No quisimos hacer entrevistas ni escribir reseñas como las típicas zines, sino armar una revista de cultura popular sólo con artículos, manifiestos y divagaciones (por lo general, cortesía de David Stubbs). Después de tres números y de haber conseguido un poco de fama, tuvimos una fuente de apoyo financiero inesperada, la cual nos permitió aumentar la producción: teníamos papel estucado brillante, un tipo de letra bastante nítido y un buen diseño (cortesía de los primeros programas de procesador de textos que recién estaban disponibles y los cuales Paul llegó a dominar –y resultaba que yo vivía arriba de una tienda que ofrecía computadoras a estudiantes de postgrado que las necesitaban para escribir sus tesis–). Los últimos tres números de Monitor eran fantásticos y los apogeos de las redacciones de cada uno–Oldfield, Little, Stuffs, Chris Scott y yo– coincidieron.
3:AM: ¿Cómo así pasaste a Melody Maker?
SR: Les envié unas muestras de redacción. Steve Sutherland, el redactor de reseñas en aquel entonces, se entusiasmó de inmediato; en esa época era difícil entrar a trabajar para la NME. Así que, si bien en aquel entonces Melody Maker era el subestimado en cuanto a tiradas y reputación, yo me uní y descubrí un ambiente bastante alentador. Luego en 1986, David Stubbs hizo lo mismo, seguido el año próximo por Paul Oldfield. A Stubbs y a mí nos dieron puestos de redactores.
3:AM: ¿Luego decidiste trabajar por tu cuenta para tener suficiente tiempo para escribir libros?
SR: No, me enamoré de una americana, Joy Press, quien después de hacer un curso de postgrado por un año tuvo que regresarse a Nueva York. No podía mantener mi puesto de redactor y siempre estar viajando a EE. UU. por largas estadías, así que trabajar por mi cuenta era la única opción. Inicialmente me sentí bastante desconcertado por la mudanza y calculaba cuánto dinero tenía en el banco y para cuántos viajes a EE. UU. me rendiría. ¡Nunca se me ocurrió que pasar medio año en EE. UU. sería de gran ayuda a un escritor freelance!

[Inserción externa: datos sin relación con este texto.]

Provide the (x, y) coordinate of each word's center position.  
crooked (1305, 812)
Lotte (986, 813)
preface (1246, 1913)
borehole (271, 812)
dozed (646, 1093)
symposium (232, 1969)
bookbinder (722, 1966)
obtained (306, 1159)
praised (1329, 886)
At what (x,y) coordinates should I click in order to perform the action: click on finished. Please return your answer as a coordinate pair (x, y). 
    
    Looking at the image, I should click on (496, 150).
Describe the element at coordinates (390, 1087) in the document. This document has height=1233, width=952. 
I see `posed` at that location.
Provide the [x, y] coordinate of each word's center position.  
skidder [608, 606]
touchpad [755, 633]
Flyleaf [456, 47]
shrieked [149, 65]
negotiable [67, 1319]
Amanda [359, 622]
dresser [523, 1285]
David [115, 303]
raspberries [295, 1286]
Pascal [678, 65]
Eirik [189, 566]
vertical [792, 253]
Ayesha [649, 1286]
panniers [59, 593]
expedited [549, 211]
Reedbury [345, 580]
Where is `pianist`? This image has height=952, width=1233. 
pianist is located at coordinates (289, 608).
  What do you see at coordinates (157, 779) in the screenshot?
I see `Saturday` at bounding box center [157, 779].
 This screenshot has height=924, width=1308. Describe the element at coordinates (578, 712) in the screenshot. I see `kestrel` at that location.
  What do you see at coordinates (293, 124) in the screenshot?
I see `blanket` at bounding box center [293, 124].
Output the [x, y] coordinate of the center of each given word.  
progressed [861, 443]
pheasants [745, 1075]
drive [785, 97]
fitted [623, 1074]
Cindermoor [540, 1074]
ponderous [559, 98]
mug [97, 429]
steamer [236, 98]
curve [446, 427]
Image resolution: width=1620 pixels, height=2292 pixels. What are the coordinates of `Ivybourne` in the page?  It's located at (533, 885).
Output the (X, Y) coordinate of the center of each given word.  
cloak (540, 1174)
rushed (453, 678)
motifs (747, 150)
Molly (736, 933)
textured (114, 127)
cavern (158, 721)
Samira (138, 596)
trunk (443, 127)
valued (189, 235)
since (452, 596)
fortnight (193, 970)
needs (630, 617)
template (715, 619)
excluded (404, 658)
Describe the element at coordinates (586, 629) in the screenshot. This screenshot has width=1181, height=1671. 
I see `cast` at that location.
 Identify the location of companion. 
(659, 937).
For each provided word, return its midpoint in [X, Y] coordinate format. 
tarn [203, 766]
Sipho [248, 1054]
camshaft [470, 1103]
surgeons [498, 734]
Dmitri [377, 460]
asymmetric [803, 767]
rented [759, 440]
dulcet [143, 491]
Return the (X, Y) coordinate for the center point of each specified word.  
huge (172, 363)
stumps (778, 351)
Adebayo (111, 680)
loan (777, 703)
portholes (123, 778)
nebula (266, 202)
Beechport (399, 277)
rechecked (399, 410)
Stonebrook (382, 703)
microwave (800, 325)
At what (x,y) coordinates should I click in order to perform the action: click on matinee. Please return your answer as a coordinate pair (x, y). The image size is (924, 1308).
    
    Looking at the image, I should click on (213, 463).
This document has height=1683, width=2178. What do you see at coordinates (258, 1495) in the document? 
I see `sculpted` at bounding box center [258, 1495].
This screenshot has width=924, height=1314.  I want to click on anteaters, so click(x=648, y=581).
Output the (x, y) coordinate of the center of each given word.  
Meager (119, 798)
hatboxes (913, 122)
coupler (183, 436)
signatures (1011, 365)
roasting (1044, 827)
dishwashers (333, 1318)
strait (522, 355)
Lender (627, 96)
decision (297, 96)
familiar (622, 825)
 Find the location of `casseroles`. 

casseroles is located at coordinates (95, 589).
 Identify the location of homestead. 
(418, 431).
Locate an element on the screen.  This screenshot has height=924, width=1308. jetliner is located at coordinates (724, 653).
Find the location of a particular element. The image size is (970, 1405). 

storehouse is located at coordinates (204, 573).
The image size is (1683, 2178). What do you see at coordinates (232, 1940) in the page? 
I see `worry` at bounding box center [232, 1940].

Simon Reynolds, aprox. 1985, durante su época en Monitor
En cuanto a mis libros, el primero de ellos Blissed Out, se editó durante la época que dejé Melody Maker, pero no tuve idea de que escribiría otros libros en ese momento. Blissed fue una colección de artículos de mi época en Melody Maker, la mayoría son artículos de fines de los ochenta; me parecía algo que haría una sola vez.
3:AM: ¿Pudiste ser testigo de toda la escena del resurgimiento de rock de los Strokes/White Stripes?
SR: La verdad es que no. Yo estaba en Nueva York cuando eso ocurrió pero aún estaba inmerso en la escena dance, en auge a fines de los noventa y a principios de los Noughties [dos mil].
3:AM: Inicialmente, te hiciste famoso escribiendo sobre música rave, lo cual es interesante ya que es un fenómeno que muchos críticos de rock (y las tradicionales revistas británicas de música), por lo general, tuvieron dificultades de reseñar. Le sacaste provecho a esto…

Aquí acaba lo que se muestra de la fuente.